A cross-sectional study was carried out to examine the hypothesis that increasing severity of abnormality in cervical cells, from normal to invasive cancer, is associated with an increase in the promoter methylation of selected tumour suppressor genes. Additionally, it was hypothesised that gene methylation profile would associate with folate status.
A total of 308 women were recruited to the study, including women with a diagnosis of normal, low grade cervical abnormality (cervical intraepithelial neoplasia grades 1 and 2; CIN1 & 2), high grade abnormality (CIN 3), and invasive cancer.

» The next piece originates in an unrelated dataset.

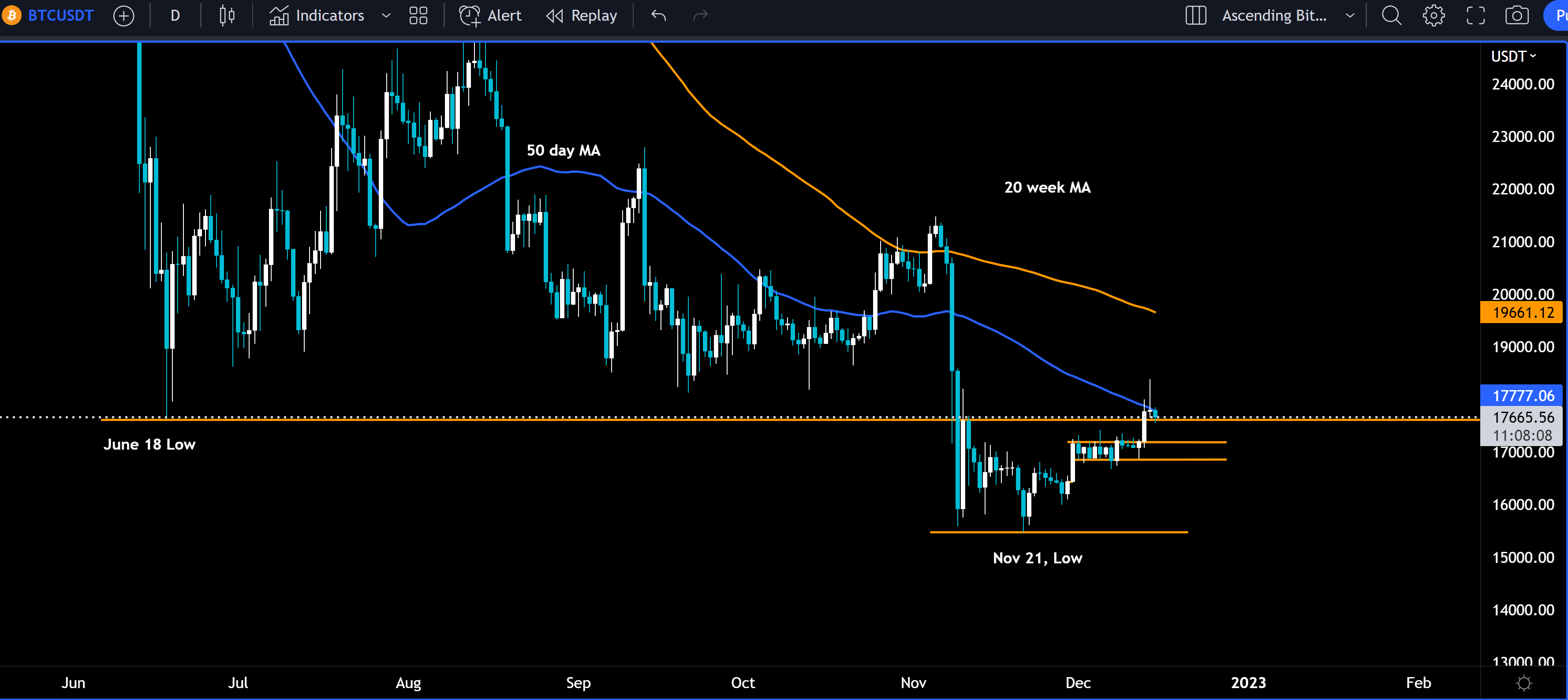
Task: Click the BTCUSDT symbol name
Action: [60, 16]
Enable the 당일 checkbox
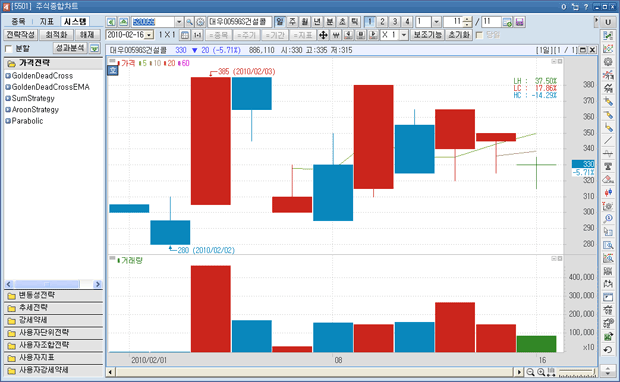Screen dimensions: 620x382 point(479,35)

Blood was collected for folate status measurements and for genotyping for the C677T polymorphism in MTHFR, and cervical cells were collected for measures of DNA methylation, and for testing of human papillomavirus (HPV) infection. Cervical biopsies were collected for diagnostic purposes.
The prevalence of high risk HPV infection increased as histological classification became more severe (P < 0.001). Increasing severity of cervical abnormality was associated with a fall in folate status. Thus, women diagnosed with cervical intraepithelial neoplasia grades 1,2, or 3 or cancer had a significantly lower red cell folate status than those with normal cervical histology (P = 0.041, 0.046, 0.026, and 0.012 respectively).
Of great importance was the finding that red blood cell folate status was significantly lower in women with HR-HPV infection than those without (P = 0.031). There was no interaction between HR-HPV and histological grade. DNA global hypomethylation was greater in women with invasive cancer than for any other group (P <0.001), but showed no significant relation to folate status. Of the seven tumour suppressor genes investigated three showed a significant increase in promoter methylation with increasingly severe histology, and factor analysis confirmed that these genes formed a distinct group.
These were death-associated protein kinase; DAPK, E-cadherin; CDH1, and hypermethylated in cancer-1; HIC1. Promoter hypermethylation of these three tumour suppressor genes may lead to gene silencing and increased risk of progression of precancerous lesions to cancer.
The results of the study described here support a role for folate in determining risk of cervical cancer, possibly through an influence over HR-HPV infection. The gene cluster might be useful in predicting which women with HPV infection are most at risk of developing cervical cancer.